__AIM OF THE EXERCISE__: Find the lines in the listing below that include the word "agent", and report how many there are, with nothing more.
[[ MATERIALS PROVIDED open ]]
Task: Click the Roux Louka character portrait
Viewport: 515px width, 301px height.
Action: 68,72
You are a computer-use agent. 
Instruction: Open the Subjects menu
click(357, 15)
[[ MATERIALS PROVIDED closed ]]
[[ MATERIALS PROVIDED open ]]
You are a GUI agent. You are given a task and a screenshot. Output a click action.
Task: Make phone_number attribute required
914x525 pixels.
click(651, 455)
[[ MATERIALS PROVIDED closed ]]
__THE COMPLETED TASK__: 2